Brief A
Could you condense the paragraph beginning "There's nothing new anymore" in the article about the JMS cult into a short list of its main points?
Brief B
Could you write the next part of the article about the JMS cult, picking up after its final sentence?

Supplied text
★ ★ ★ ★ ★ ★ ★

"First of all, we'd like you to look at the photos of the seven bikinied beauties at left," Friday (July 28) says coyly, as if readers' eyes will not have strayed in that direction uninstructed.
The young women are introduced as faithful members of a South Korean cult called JMS, which stands for Jung Myung Suk, the cult's smiling 61-year-old founder. He has — or at least he had, before pending rape charges apparently forced him to flee his native country — ample reason to smile. "These women," alleges Friday, "are the among the founder's specially selected sex partners." Five of the seven are identified as teenagers; one of them is in junior high school.
There's nothing new anymore in pseudo-gurus abusing their charisma. Nor, perhaps, is there anything really new in the apparent fact that JMS's Japanese membership continues to soar even as the allegations against Jung multiply. New or not, the ease with which people seeking answers to unanswerable eternal questions allow themselves to be taken in by fast-talking "saviors" never fails to shock. And in Japan at least, JMS believers are hardly intellectual no-accounts. On the contrary, says Friday, most of them are drawn from the most prestigious universities and corporations in the country.

★ ★ ★ ★ ★ ★ ★

Source data

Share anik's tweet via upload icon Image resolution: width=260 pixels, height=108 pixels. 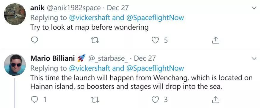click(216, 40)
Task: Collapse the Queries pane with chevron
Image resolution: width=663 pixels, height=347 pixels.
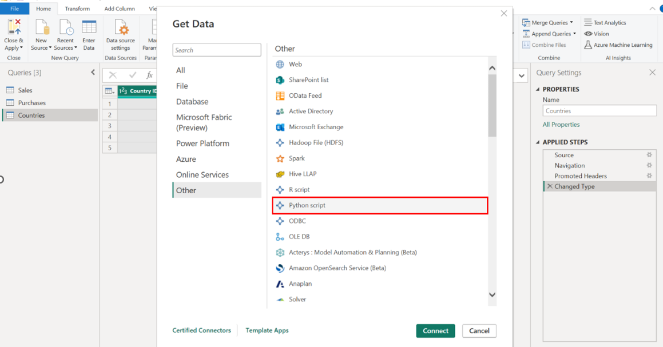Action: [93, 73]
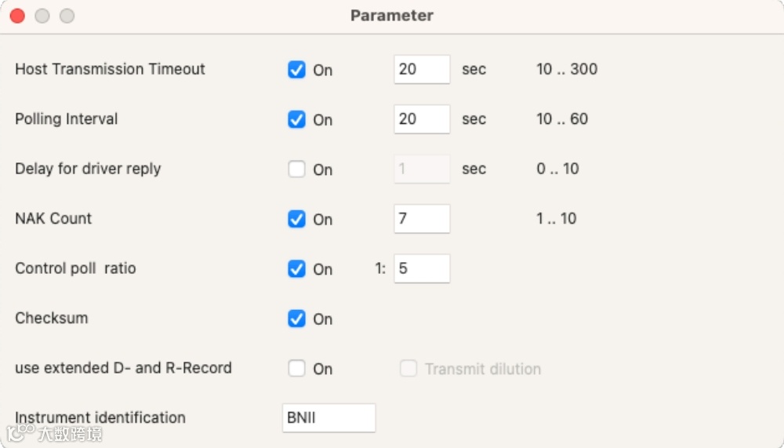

★ ★ ★ ★ ★ ★ ★

Task output A
- Charismatic pseudo-gurus abusing their power is nothing new.
- JMS's Japanese membership keeps soaring even as allegations against Jung multiply, which may not be new either.
- It still shocks how easily people seeking answers to eternal questions are taken in by fast-talking "saviors."
- Japanese JMS believers are not intellectual no-accounts. According to Friday, most come from the country's most prestigious universities and corporations.

Task output B
Jung honed his sagely credentials as an acolyte of South Korea's Unification Church, whose founder, Sun Myung Moon, presided over too far-flung a business empire to retain much credibility as a holy man. In 1978, Jung broke away from the church to found the sect that bears his initials. Nine years later, a JMS missionary enrolled at Tsukuba university as an exchange student served as the Seoul-based cult's Japan bridgehead. The gospel he preached, thin though it may seem to a skeptical outsider, evidently had something in it that people are looking for.
Its Bible-based teaching is similar to that of the Unification Church but departs from it, Friday explains, in three particulars. First, it expressly identifies Jung as a savior. Secondly, it teaches that depravity, originating in intercourse with the devil, can be defeated by intercourse with the savior, in which connection it offers what it calls "lovers' education" to those judged worthy. Thirdly, it stipulates that female believers who have not received this lovers' education must marry male members of the cult in mass weddings called "benediction ceremonies."
A South Korean backlash to all this had been brewing for a year when, in December 1999, Jung fled the country, a lawsuit for rape pending against him. Other lawsuits followed as alleged victims continued to come forward.
Why, then, should the cult be flourishing in Japan? "One reason the cult has not had much negative attention here," Friday hears from a former believer, "is that it limits its recruiting to students and graduates of top universities" — Todai, Hitotsubashi, Waseda, Keio and so on. "The cult worms its way into university clubs, and wins converts by flattering the elite pride of the members.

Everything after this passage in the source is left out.